**Passage for review**
#####
F. Caycedo-Soler, A. Mattioni, J. Lim, Thomas Renger, S. F. Huelga, M. B. Plenio,
"Exact simulation of pigment-protein complexes unveils vibronic renormalization of electronic parameters in ultrafast spectroscopy"
, in Nature Communications, Vol. 13, Nummer 1, 5-2022, ISSN: 2041-1723
Original Titel:
Exact simulation of pigment-protein complexes unveils vibronic renormalization of electronic parameters in ultrafast spectroscopy
Sprache des Titels:
Englisch
Original Kurzfassung:
Multimode vibronic mixing in model photosynthetic systems revealed by numerically exact simulations is shown to strongly modify linear and non-linear optical responses and facilitate the persistence of coherent dynamics.
The primary steps of photosynthesis rely on the generation, transport, and trapping of excitons in pigment-protein complexes (PPCs). Generically, PPCs possess highly structured vibrational spectra, combining many discrete intra-pigment modes and a quasi-continuous of protein modes, with vibrational and electronic couplings of comparable strength. The intricacy of the resulting vibronic dynamics poses significant challenges in establishing a quantitative connection between spectroscopic data and underlying microscopic models. Here we show how to address this challenge using numerically exact simulation methods by considering two model systems, namely the water-soluble chlorophyll-binding protein of cauliflower and the special pair of bacterial reaction centers. We demonstrate that the inclusion of the full multi-mode vibronic dynamics in numerical calculations of linear spectra leads to systematic and quantitatively significant corrections to electronic parameter estimation. These multi-mode vibronic effects are shown to be relevant in the longstanding discussion regarding the origin of long-lived oscillations in multidimensional nonlinear spectra.
#####
**Available data**
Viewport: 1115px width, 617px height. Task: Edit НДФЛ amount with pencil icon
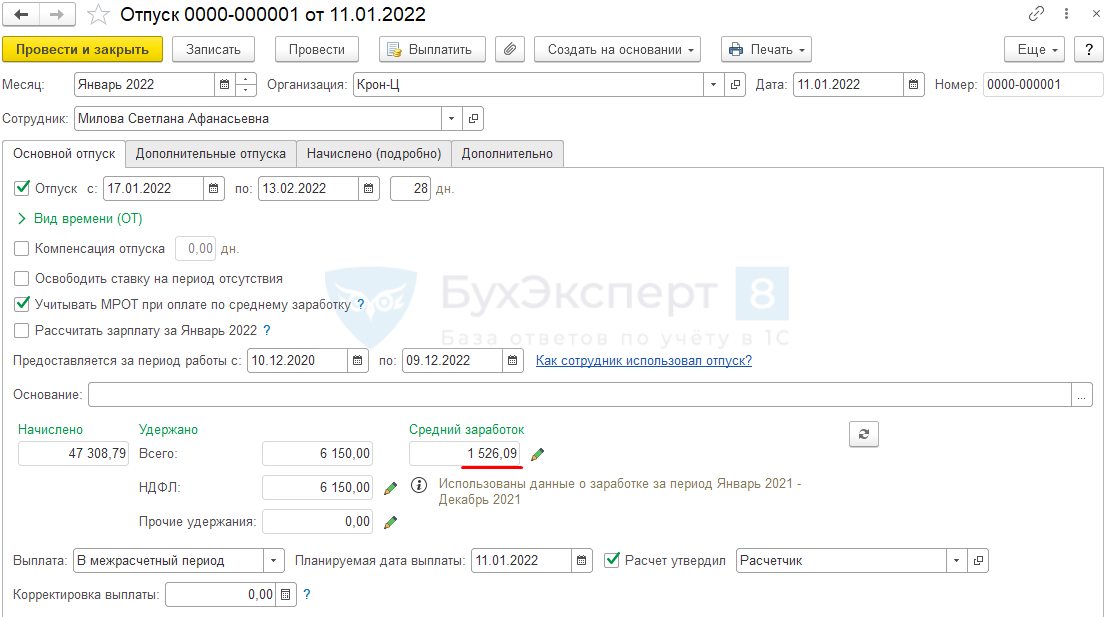(x=391, y=488)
#####
**Questions to answer**
A: Answer each question from the publication entry, one line per answer, marked (i), (ii), (iii).
(i) In which journal did the paper appear?
(ii) Which two model systems does the study consider?
(iii) What three primary steps of photosynthesis does the entry name?
B: Name every author listed in the publication entry.
C: Write out the publication entry word for word, from "F. Caycedo-Soler, A." up to and including "of coherent dynamics.".

**Task-by-task results**
A:
(i) Nature Communications
(ii) The water-soluble chlorophyll-binding protein of cauliflower and the special pair of bacterial reaction centers
(iii) The generation, transport, and trapping of excitons

B: F. Caycedo-Soler, A. Mattioni, J. Lim, Thomas Renger, S. F. Huelga, M. B. Plenio

C:
F. Caycedo-Soler, A. Mattioni, J. Lim, Thomas Renger, S. F. Huelga, M. B. Plenio,
"Exact simulation of pigment-protein complexes unveils vibronic renormalization of electronic parameters in ultrafast spectroscopy"
, in Nature Communications, Vol. 13, Nummer 1, 5-2022, ISSN: 2041-1723
Original Titel:
Exact simulation of pigment-protein complexes unveils vibronic renormalization of electronic parameters in ultrafast spectroscopy
Sprache des Titels:
Englisch
Original Kurzfassung:
Multimode vibronic mixing in model photosynthetic systems revealed by numerically exact simulations is shown to strongly modify linear and non-linear optical responses and facilitate the persistence of coherent dynamics.